Would you filter the listing below so that only lines with the word "computer" remain?
BEGIN
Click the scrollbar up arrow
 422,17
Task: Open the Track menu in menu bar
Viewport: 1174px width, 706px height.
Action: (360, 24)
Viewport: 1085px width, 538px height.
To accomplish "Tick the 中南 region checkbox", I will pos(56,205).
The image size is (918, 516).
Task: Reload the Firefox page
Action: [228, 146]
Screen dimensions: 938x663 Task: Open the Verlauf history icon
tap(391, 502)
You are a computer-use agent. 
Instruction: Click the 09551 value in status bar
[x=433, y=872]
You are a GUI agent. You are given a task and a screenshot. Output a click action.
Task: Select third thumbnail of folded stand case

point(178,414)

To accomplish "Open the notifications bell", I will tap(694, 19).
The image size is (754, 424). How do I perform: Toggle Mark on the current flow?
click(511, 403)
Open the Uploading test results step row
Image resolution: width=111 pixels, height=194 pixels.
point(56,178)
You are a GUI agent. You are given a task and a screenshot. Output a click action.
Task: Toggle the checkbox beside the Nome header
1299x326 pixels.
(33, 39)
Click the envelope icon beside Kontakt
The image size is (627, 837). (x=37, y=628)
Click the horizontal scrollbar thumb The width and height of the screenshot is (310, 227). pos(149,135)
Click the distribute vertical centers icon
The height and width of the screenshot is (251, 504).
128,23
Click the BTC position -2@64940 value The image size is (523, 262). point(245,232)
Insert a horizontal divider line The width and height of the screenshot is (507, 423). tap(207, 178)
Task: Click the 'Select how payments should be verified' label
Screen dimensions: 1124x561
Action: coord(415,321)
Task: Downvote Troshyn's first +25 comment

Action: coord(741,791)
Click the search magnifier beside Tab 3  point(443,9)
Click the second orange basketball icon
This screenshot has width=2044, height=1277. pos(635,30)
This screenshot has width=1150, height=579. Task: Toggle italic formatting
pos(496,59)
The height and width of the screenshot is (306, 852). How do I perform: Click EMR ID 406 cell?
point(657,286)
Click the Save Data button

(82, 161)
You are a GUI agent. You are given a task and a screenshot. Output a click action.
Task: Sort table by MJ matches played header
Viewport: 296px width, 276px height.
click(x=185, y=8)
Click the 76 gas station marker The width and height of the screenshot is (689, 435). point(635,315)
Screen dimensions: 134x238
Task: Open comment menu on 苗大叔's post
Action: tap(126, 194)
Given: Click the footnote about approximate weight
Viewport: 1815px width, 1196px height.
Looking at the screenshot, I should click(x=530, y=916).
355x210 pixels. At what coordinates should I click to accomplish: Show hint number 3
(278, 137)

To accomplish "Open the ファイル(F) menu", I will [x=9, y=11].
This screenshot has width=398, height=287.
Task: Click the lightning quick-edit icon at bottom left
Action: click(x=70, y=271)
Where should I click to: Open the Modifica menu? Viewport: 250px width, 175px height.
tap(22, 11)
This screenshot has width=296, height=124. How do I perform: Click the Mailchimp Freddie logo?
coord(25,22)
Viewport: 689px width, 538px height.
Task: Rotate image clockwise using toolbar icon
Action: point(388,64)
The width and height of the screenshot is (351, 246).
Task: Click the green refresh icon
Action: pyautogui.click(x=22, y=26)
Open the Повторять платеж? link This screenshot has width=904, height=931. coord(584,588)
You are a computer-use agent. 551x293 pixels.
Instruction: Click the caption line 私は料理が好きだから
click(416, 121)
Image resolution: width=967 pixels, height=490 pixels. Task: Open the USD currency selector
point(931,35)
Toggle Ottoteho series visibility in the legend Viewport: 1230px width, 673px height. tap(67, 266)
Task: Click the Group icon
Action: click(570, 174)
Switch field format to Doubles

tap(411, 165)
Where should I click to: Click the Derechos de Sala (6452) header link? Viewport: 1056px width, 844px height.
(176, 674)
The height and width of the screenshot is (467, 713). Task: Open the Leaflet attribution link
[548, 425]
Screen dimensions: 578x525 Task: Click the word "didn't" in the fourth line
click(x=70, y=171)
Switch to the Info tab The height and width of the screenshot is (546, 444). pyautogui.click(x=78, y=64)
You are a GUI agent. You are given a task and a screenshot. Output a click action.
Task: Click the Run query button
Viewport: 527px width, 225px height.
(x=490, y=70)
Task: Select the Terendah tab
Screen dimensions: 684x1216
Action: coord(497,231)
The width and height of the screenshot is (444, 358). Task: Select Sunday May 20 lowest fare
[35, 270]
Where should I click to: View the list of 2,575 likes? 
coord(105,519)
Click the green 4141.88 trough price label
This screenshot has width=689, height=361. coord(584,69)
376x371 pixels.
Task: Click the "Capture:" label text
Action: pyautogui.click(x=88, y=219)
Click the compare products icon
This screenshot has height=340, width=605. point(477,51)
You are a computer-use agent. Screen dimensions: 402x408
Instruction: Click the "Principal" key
END
● Written solution:
You are a computer-use agent. 
You are a computer-use agent. 551x293 pixels.
You are a computer-use agent. Screen dimensions: 402x408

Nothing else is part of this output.